I’ve got the poise of a newborn giraffe
And I feel like I’ve fallen off the wagon
My moves are quite clearly unchoreographed
My comportment like that of a Komodo dragon…
You deactivate my defense mechanisms
I think I’m coming unglued, I have emotional whiplash
I cannot brandish my trademark aloof cynicism
I’ve taken up macramé, just to deal with the backlash
Oh, what’s that, Alan Sparhawk, you’ve done some experimentation on your new album? Played around with vocal and electronic effects? Crafted something different than what you’ve done previously and embraced a new sonic guise with your new record? That’s cute.
May I introduce you again, for the fifth time on this, the most cherished and artistically valid of lists, to Mr John William Grant.
Grant was first honoured by this blog for the acoustic mournful paeans laced with acid wit of ‘Pale Green Ghosts’ (#6 2013); before ‘Grey Tickles, Black Pressure’ (#6 2015) instead turned to glacial electronic mournful paeans laced with acid wit; the confused and uneven electropop sexjams/mournful paeans laced with acid wit of ‘Love is Magic’ (a very generous #53 in 2018) was probably Grant’s first mis-step; but they relocated their mojo on the enigmatic synth swathes (plus mournful paeans laced with acid wit) of 2021’s ‘Boy From Michigan’ (a perhaps harsh #42). What I’m saying is that, while other contemporary geniuses like Sparhawk may dabble in experimentation and challenging all perceptions of their music on occasion, John Grant lives this life. Other artists may think experimentation is their ally, but they merely adopt experimentation, but John Grant was born in this, they were moulded by it. Grant didn’t see a power chord or a 4/4 beat until they were a man, and by then it was nothing to them but boring.

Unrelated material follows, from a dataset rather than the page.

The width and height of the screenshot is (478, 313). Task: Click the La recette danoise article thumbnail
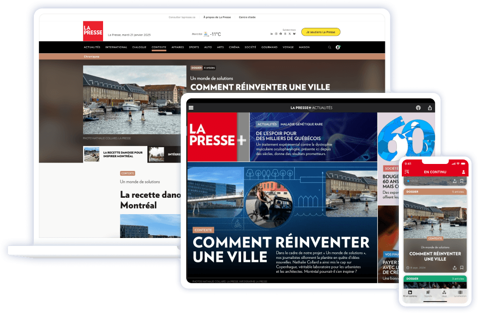pos(92,154)

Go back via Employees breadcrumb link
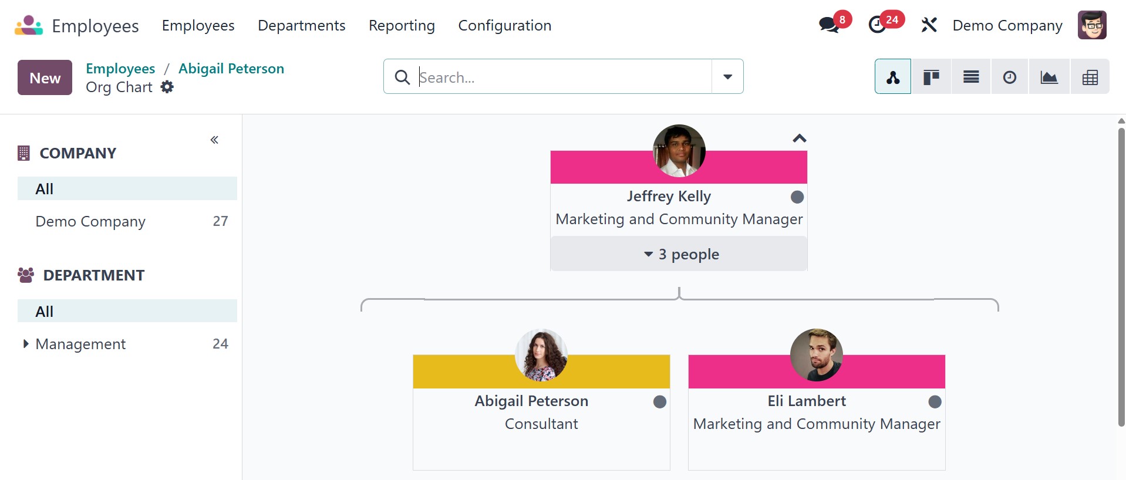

The cliche would be to compare John Grant’s capacity for reinvention and stylistic shifts to David Bowie, but let’s be honest, Bowie was a bit of a fraud wasn’t he? Yeah, back in the early 1970s he pretended to be Ziggy Stardust for a couple of albums, and bully for him, but then he just put on a suit and… that was about it in terms of reinvention. Bowie would spend the rest of his career chasing styles and adopting trends, albeit often very successfully. He spent the 80’s making electro tinged yacht rock in partial thrall to the New Romantics, then spent a large amount of the 1990’s trying to rip off Nine Inch Nails. His last tour was in 2004, then the big jessie hard a heart attack and decided to basically disappear, before taking the questionable decision to publicise 2016’s ‘Black Star’ by dying four days later. As publicity stunts go, I personally consider that rather tasteless.
I’m just playing Bowie, you’re alright. But your whole ‘chameleon’ narrative is pretty unmerited. And you absolutely sucked during the 1980’s, along with most people. Fucking Thatcher, man…
You are calm, you are rage
You were there yesterday
You will be there tomorrow
Nothing more left to say
Unattainable, you’re unattainable
What have you done to my cranium?
I’m so tired, will you hold me?
I just want you to mold me…
You don’t like what I am
I have come to understand
So Grant absolutely shits all over Bowie, is what I’m saying. ‘The Art of the Lie takes on influences from Can, Rick James, Funkadelic and – yes yes yes yes yes – Prince Himself to become a funk mini masterpiece. And it’s a John Grant album, so you should really know the deal by now: half the songs are rhythmic stompers where Grant sings about someone having a fat arse or something yet managing to make it mournful paean laced with acid wit, or absolutely devastating slow paced ballads where Grant painfully dissects their struggles with brutal honesty and mournful paeans laced with acid wit.
And yet Grant is such a big presence in all of his work, such an astonishing central figure in their songwriting that they[‘re able to take their art in all sorts of directions while ensuring that it always remains resolutely a John Grant song. You may have noticed by now that there’s a central facet to all of Grant’s songs that always securing their unarguable ownership.
It’s that fucking beard man! I’m super jel-jel of it. David Bowie could never.